## TASK DESCRIPTION
Rewrite the items below with "Given" changed to "Goal" everywhere it appears, keeping everything else the same, and leave out the pictures.

**** MATERIALS PROVIDED ****

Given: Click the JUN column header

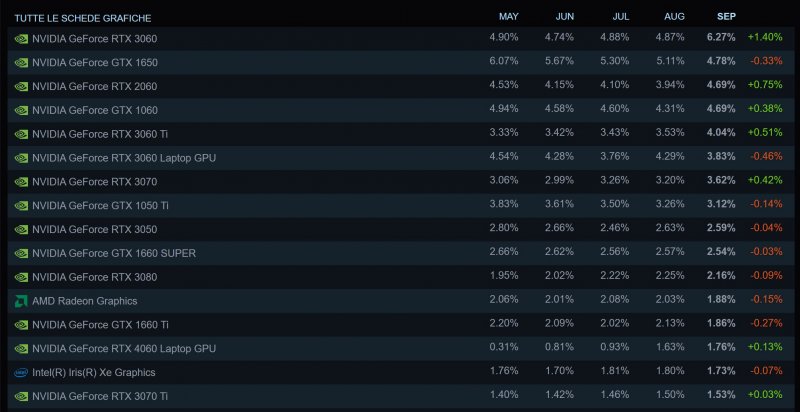Looking at the screenshot, I should point(564,16).
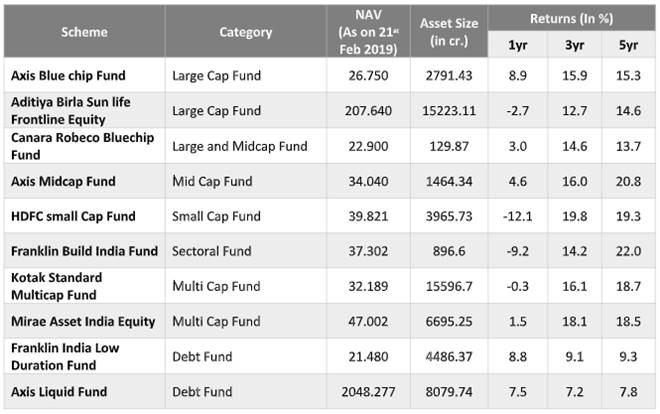Click Franklin Build India Fund name

click(76, 251)
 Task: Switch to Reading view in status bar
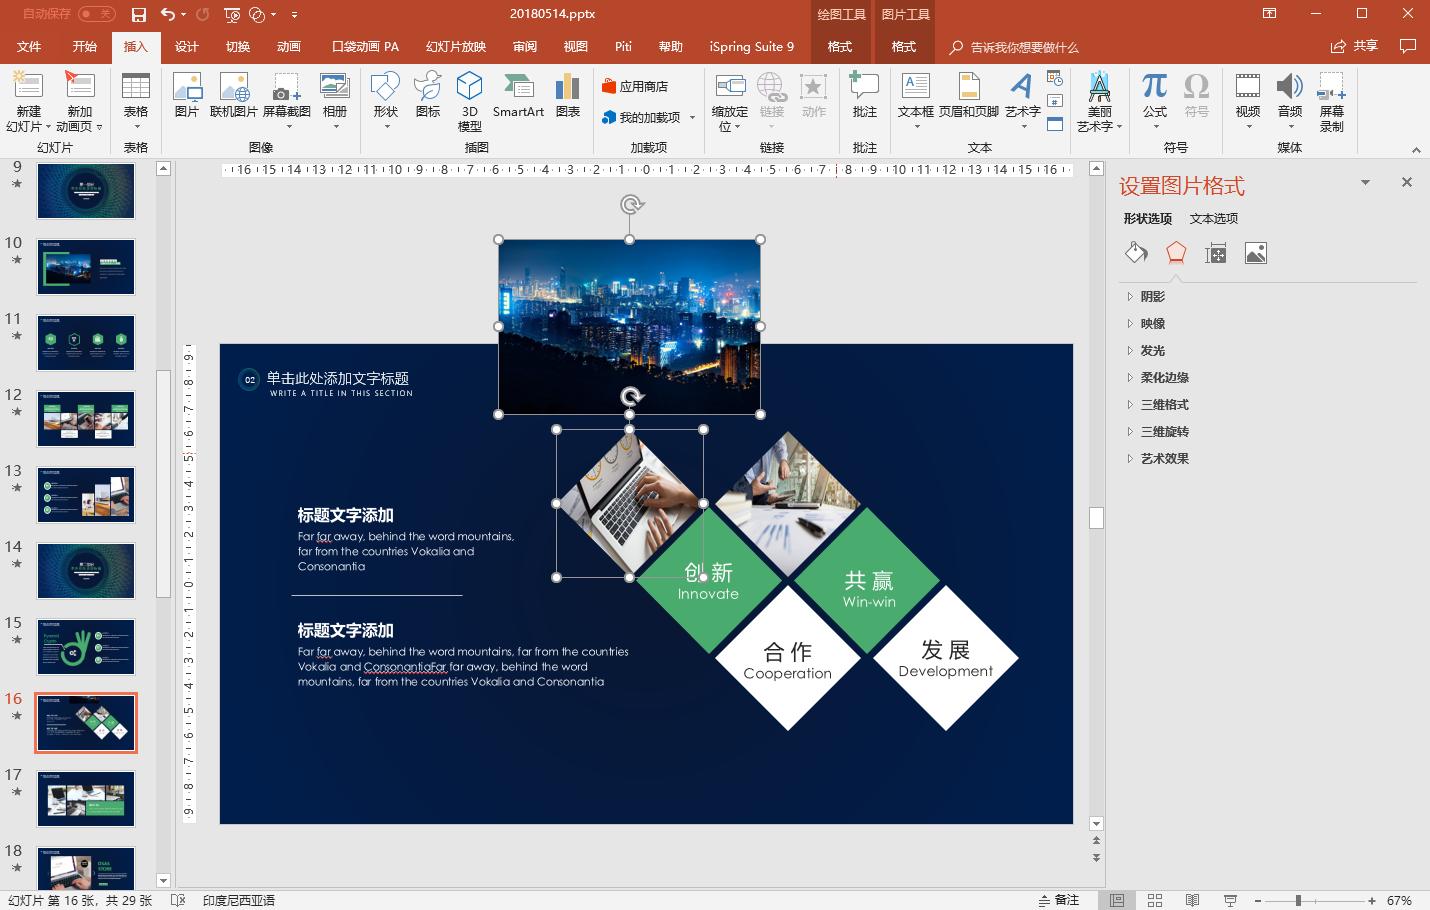point(1194,899)
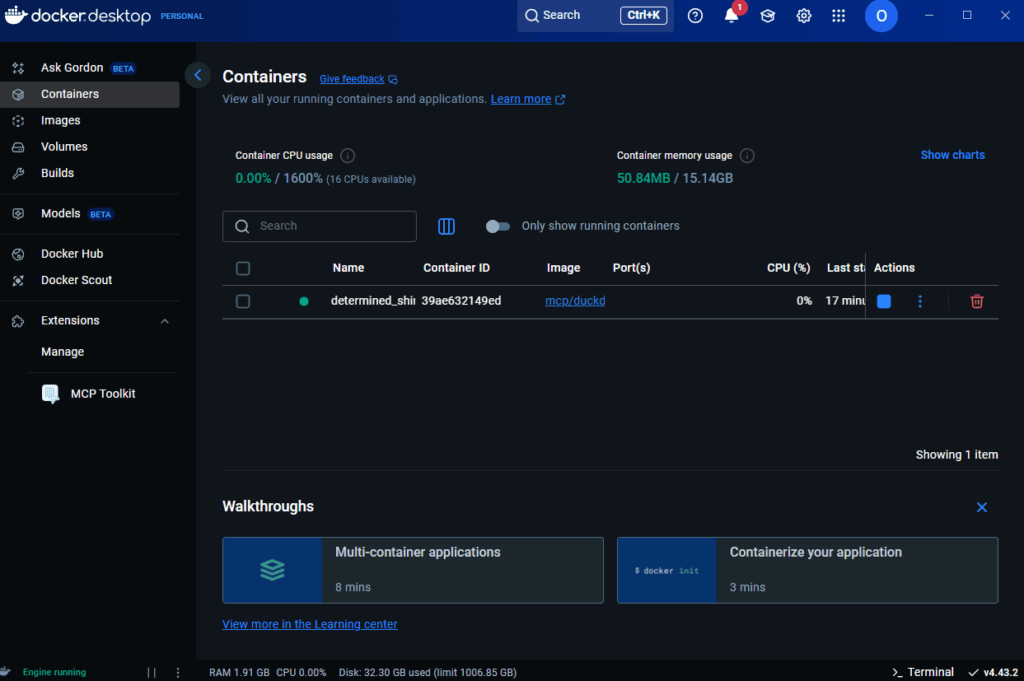This screenshot has width=1024, height=681.
Task: Click the Show charts link
Action: (952, 155)
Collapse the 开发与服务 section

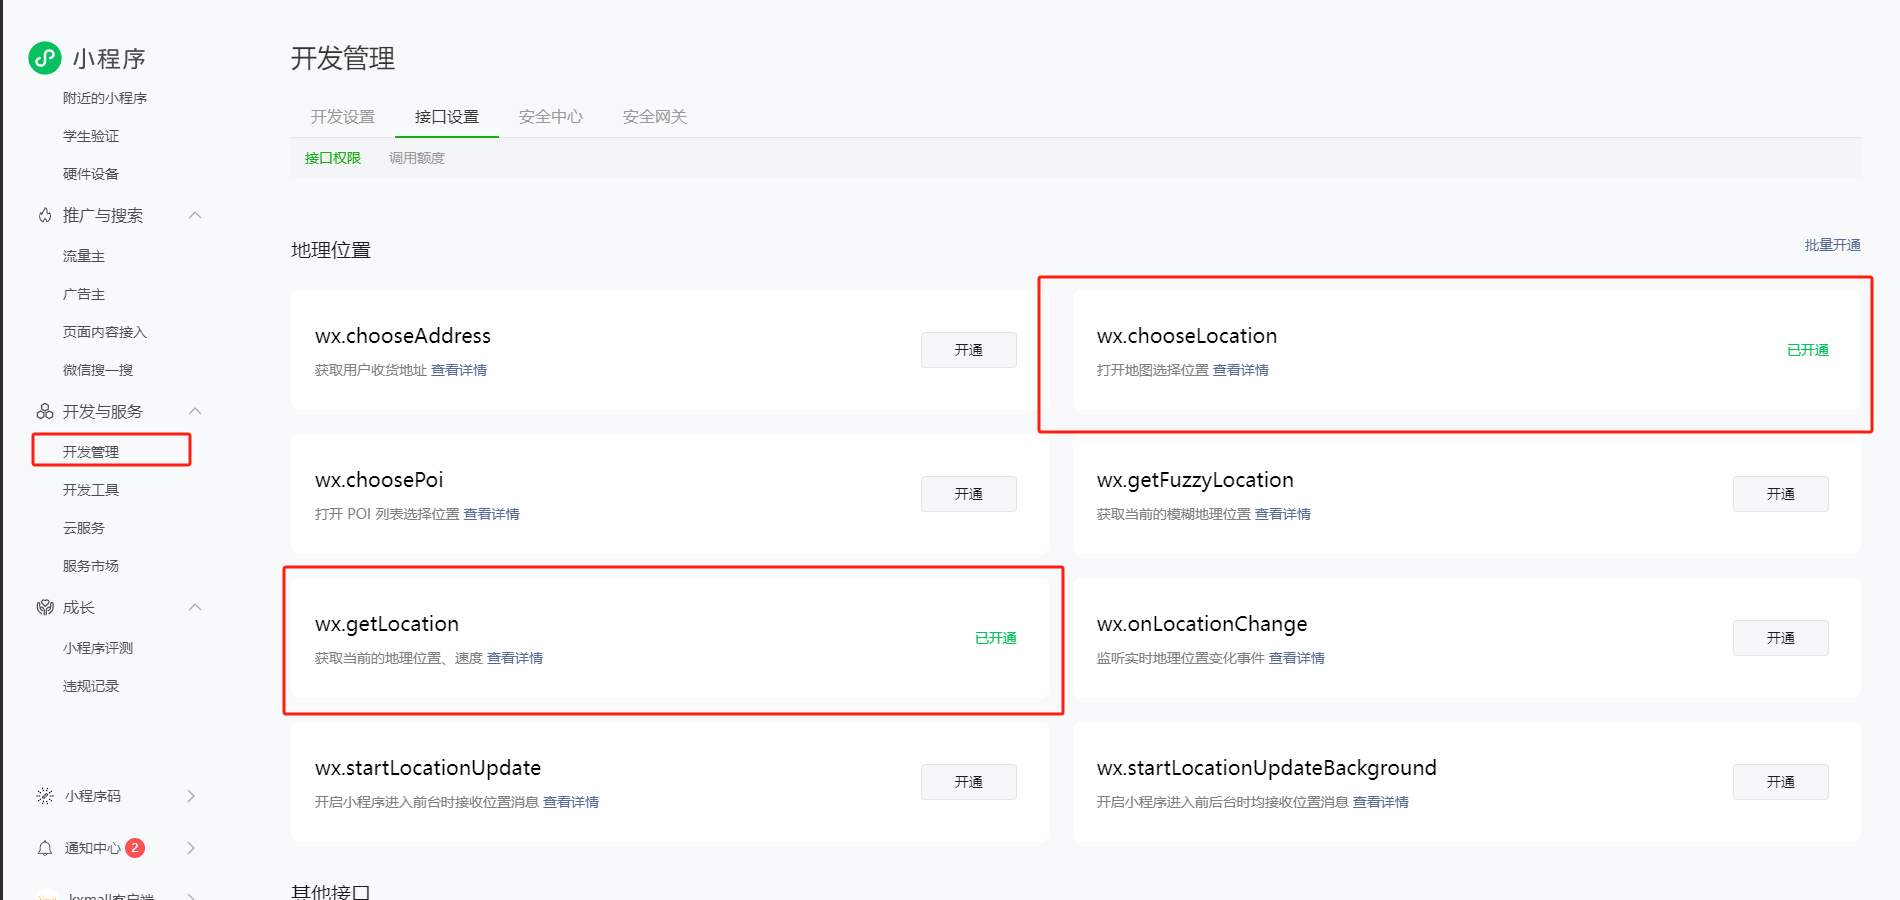pos(196,411)
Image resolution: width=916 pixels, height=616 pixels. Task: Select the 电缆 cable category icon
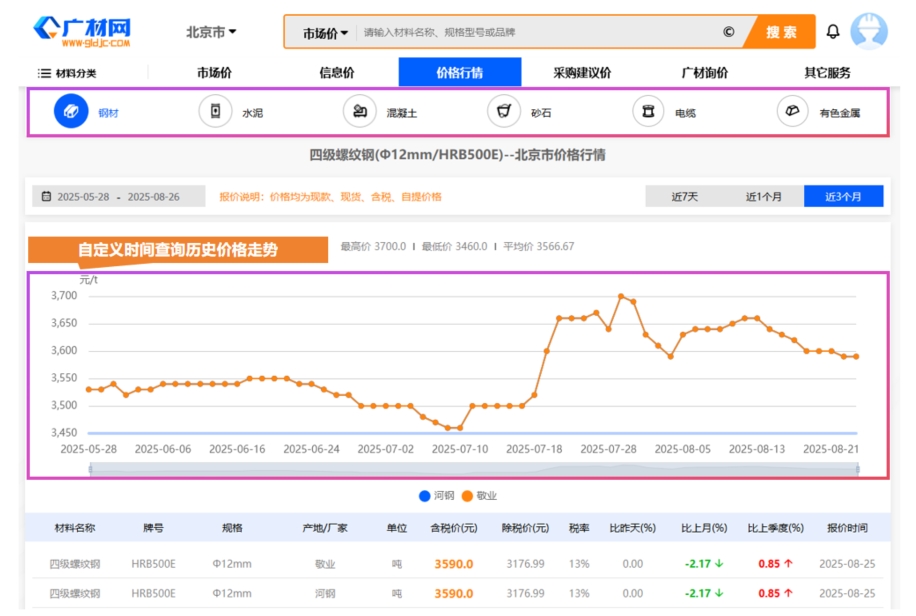648,112
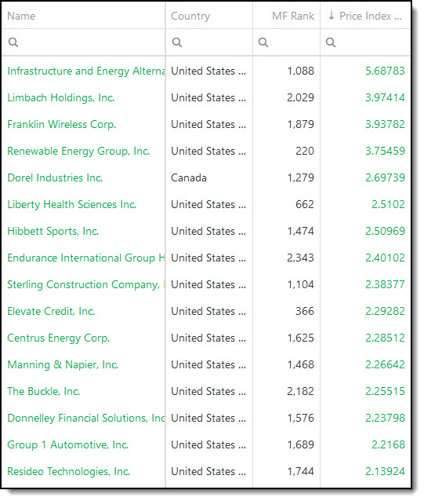The height and width of the screenshot is (500, 424).
Task: Click the search icon under Price Index column
Action: (x=331, y=42)
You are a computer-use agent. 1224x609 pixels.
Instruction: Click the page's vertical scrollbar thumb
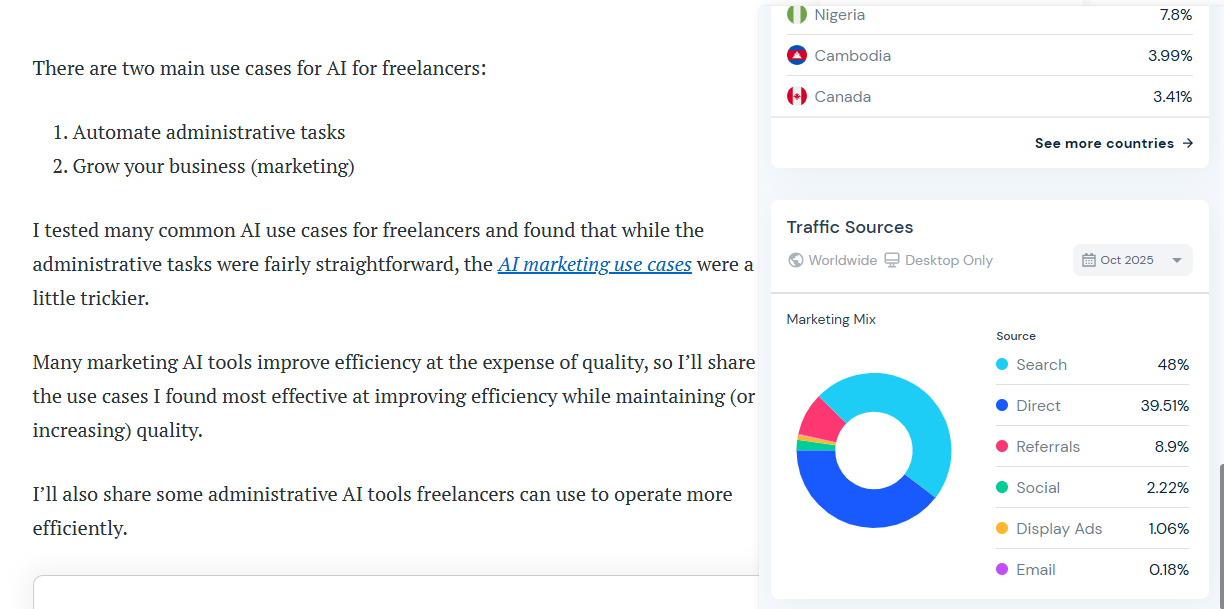pyautogui.click(x=1219, y=535)
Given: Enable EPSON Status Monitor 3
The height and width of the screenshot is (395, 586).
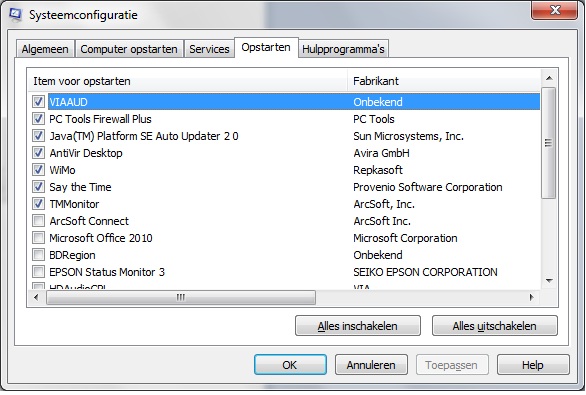Looking at the screenshot, I should pyautogui.click(x=38, y=272).
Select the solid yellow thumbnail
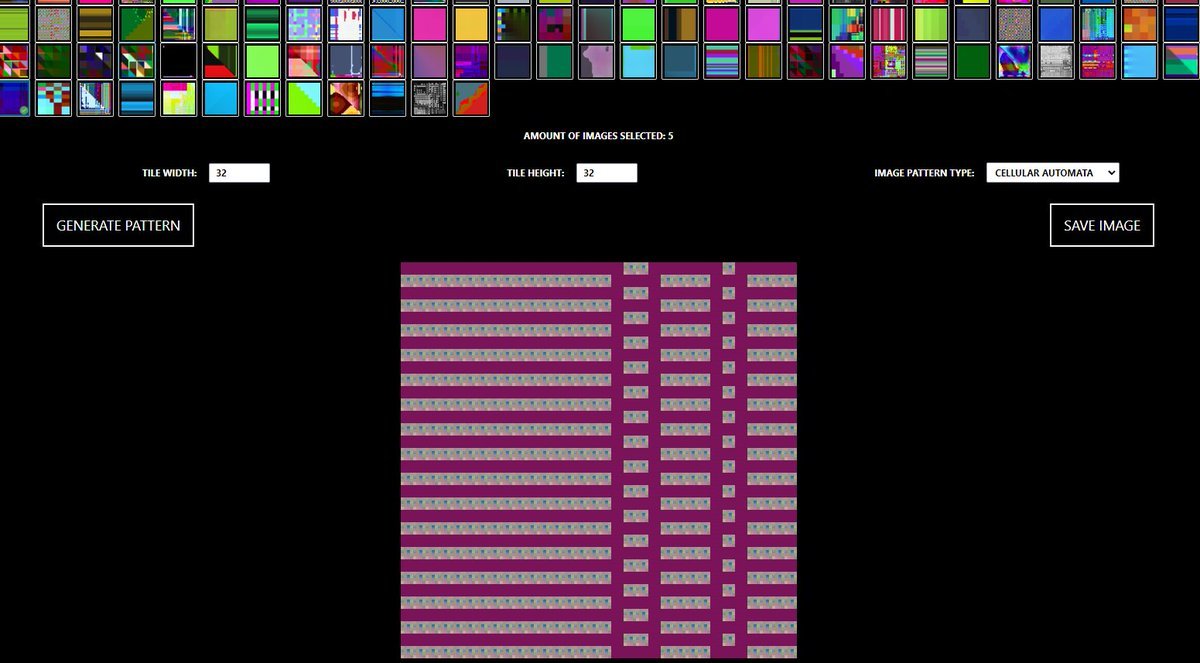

****

## CORRECT ANSWER
Goal: Click the JUN column header

Looking at the screenshot, I should point(564,16).
Click Franklin Build India Fund name

click(76, 251)
 Task: Switch to Reading view in status bar
point(1194,899)
This screenshot has width=1024, height=681.
Task: Click the Show charts link
Action: (952, 155)
Collapse the 开发与服务 section

pos(196,411)
Image resolution: width=916 pixels, height=616 pixels. Task: Select the 电缆 cable category icon
648,112
The height and width of the screenshot is (500, 424).
Task: Click the search icon under Price Index column
Action: (x=331, y=42)
You are a computer-use agent. 1224x609 pixels.
Instruction: Click the page's vertical scrollbar thumb
pyautogui.click(x=1219, y=535)
Goal: Enable EPSON Status Monitor 3
The height and width of the screenshot is (395, 586).
Looking at the screenshot, I should pyautogui.click(x=38, y=272).
Select the solid yellow thumbnail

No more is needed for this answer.